What is expected
Set down the listing below verbatim, but only from its first line through the line containing "Task: Switch to the Line Items tab".
______________________________
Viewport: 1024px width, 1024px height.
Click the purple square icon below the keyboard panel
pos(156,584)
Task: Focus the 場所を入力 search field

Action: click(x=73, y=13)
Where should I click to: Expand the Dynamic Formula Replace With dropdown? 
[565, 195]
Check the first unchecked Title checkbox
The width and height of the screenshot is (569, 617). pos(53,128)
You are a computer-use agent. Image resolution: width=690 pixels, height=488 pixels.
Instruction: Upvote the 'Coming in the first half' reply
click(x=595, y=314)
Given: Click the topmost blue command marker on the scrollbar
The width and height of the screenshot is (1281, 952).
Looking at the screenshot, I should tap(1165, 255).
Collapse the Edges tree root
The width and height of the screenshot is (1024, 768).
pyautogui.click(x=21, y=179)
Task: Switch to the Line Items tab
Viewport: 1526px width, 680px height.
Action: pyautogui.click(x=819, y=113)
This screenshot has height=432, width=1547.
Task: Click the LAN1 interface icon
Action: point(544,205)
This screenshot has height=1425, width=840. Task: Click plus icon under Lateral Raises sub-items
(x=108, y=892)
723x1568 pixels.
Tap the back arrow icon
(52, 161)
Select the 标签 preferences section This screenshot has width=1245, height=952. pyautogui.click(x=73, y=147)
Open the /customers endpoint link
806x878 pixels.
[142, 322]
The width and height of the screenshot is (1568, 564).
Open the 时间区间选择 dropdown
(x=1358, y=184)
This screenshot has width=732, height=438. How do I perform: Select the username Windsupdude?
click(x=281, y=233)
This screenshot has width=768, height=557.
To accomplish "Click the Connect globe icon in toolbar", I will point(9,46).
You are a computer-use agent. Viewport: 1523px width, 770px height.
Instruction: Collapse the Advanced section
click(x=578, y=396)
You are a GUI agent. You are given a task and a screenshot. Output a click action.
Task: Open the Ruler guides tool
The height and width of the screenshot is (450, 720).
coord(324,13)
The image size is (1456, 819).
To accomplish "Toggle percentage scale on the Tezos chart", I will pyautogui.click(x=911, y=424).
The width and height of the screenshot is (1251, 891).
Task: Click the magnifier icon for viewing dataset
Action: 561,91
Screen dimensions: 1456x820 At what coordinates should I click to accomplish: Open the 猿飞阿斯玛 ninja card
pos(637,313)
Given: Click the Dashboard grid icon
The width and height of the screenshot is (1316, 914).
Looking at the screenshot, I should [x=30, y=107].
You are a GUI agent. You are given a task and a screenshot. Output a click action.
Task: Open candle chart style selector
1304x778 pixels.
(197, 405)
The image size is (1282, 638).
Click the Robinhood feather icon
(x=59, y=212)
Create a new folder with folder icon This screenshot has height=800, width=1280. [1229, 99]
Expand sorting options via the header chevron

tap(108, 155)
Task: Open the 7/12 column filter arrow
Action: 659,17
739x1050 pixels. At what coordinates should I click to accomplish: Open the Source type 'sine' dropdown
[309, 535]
______________________________
Your response
Viewport: 1024px width, 1024px height.
Click the purple square icon below the keyboard panel
pos(156,584)
Task: Focus the 場所を入力 search field

Action: click(x=73, y=13)
Where should I click to: Expand the Dynamic Formula Replace With dropdown? 
[565, 195]
Check the first unchecked Title checkbox
The width and height of the screenshot is (569, 617). pos(53,128)
You are a computer-use agent. Image resolution: width=690 pixels, height=488 pixels.
Instruction: Upvote the 'Coming in the first half' reply
click(x=595, y=314)
Given: Click the topmost blue command marker on the scrollbar
The width and height of the screenshot is (1281, 952).
Looking at the screenshot, I should tap(1165, 255).
Collapse the Edges tree root
The width and height of the screenshot is (1024, 768).
pyautogui.click(x=21, y=179)
Task: Switch to the Line Items tab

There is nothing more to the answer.